A decisão foi comunicada por escrito ao embaixador argentino Daniel Raimondi, que deve deixar o país, embora o governo brasileiro descarte, por ora, uma expulsão formal.
Escalada em poucos dias
A crise diplomática entre Brasil e Argentina se intensificou rapidamente após a convenção do PL, em 25 de julho, que oficializou a candidatura do senador Flávio Bolsonaro à Presidência. No evento, em São Paulo, Milei chamou Lula de “presidiário” e classificou o ministro Alexandre de Moraes, do STF, como “lixo careca”. A resposta inicial do Itamaraty foi convocar o embaixador argentino Daniel Raimondi para formalizar o descontentamento do governo brasileiro.

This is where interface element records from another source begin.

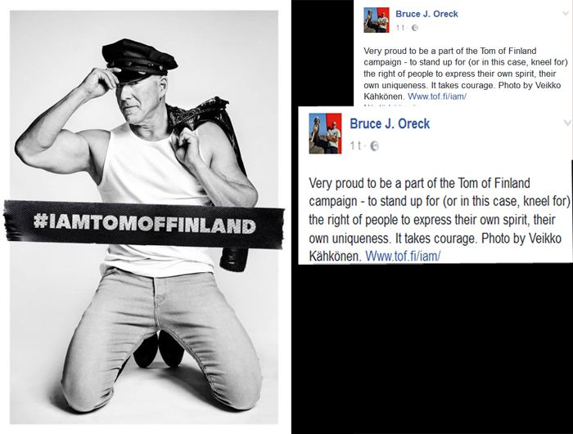Click the enlarged post's text paragraph
The image size is (573, 434).
click(x=439, y=219)
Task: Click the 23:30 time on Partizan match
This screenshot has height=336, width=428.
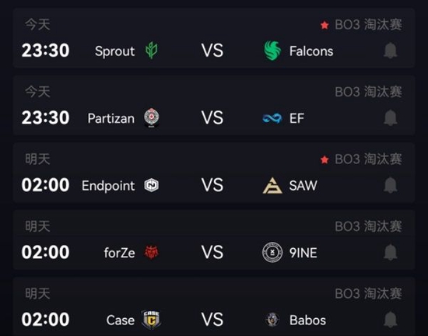Action: tap(45, 117)
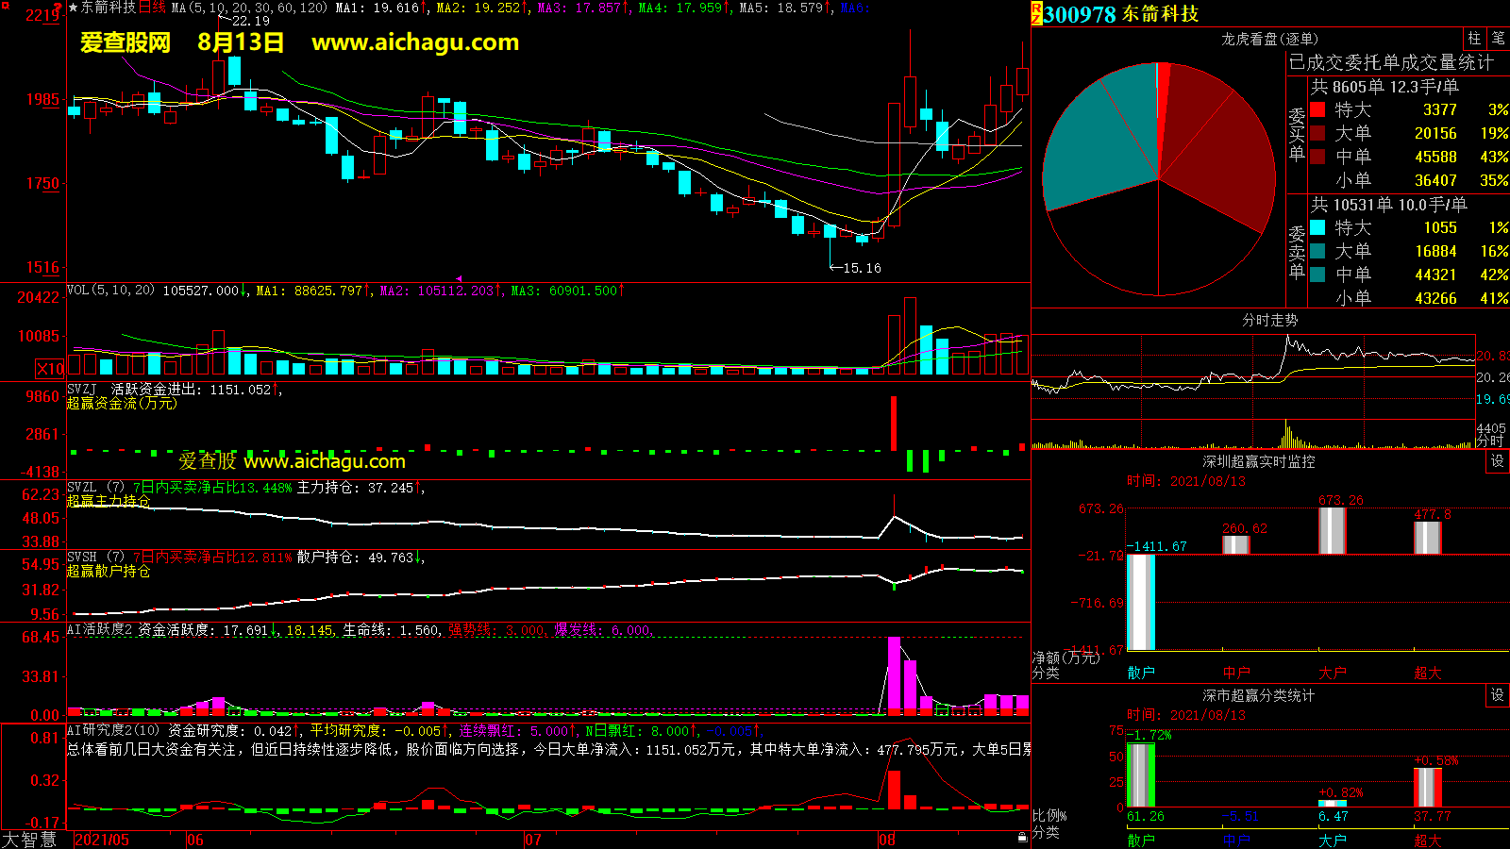Image resolution: width=1510 pixels, height=849 pixels.
Task: Open 设 settings for 深市超赢分类统计
Action: point(1498,695)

Dias depois, a imprensa argentina antecipou que Milei recusaria pedir desculpas ao Brasil, fechando o espaço para uma solução diplomática mais branda. Em 27 de julho, em vez de recuar, o presidente argentino republicou cinco posts críticos a Lula em quatro horas, reforçando que as ofensas em São Paulo refletiam uma posição deliberada, não um deslize de discurso.
O embate voltou a piorar no domingo (2), quando Milei, em entrevista à emissora LN+, chamou Lula novamente de “ladrão” e “corrupto” e disse que ele “não é inocente”. O argentino também questionou as decisões judiciais que anularam as condenações de Lula na Operação Lava Jato e afirmou que suas falas foram “espontâneas”. “Agressivo é que alguém roube. É muito mais leve chamar um ladrão de ladrão do que o próprio ato de roubar”, disse, ao comentar a reação do governo brasileiro.
Reação do governo brasileiro
O chanceler Mauro Vieira classificou o episódio como “sem precedentes” e considerou o caso grave, mas descartou, por enquanto, medidas mais duras, como a retirada total de representantes diplomáticos. Lula, que inicialmente evitou comentar as ofensas, endureceu o tom nos dias seguintes e chamou a participação de Milei no evento do PL de “patacoada”.
Em ato do PSB, o presidente brasileiro afirmou que não aceitará interferências externas no processo político do país. A disputa ocorre em meio à corrida eleitoral de 2026, na qual Flávio Bolsonaro desponta como pré-candidato apoiado por Milei.
A Argentina respondeu ao rebaixamento com uma nota da chancelaria que acusou o Brasil de agir por “questões puramente ideológicas”. O governo argentino afirmou que o país está “se isolando do restante da região” e apontou que, nos últimos anos, houve “numerosos episódios” de manifestações políticas e apoios cruzados entre dirigentes dos dois países, mas a Argentina nunca os transformou em incidentes diplomáticos. A nota concluiu que as relações entre Estados devem responder aos “interesses permanentes” dos povos e não ficar subordinadas às “necessidades políticas e/ou pessoais dos governantes de turno”.
O desgaste entre os dois governos preocupa parceiros comerciais, já que Brasil e Argentina são os principais sócios do Mercosul. Por ora, o Itamaraty trata o rebaixamento como uma medida política, sem efeitos anunciados sobre acordos comerciais ou cooperação no bloco.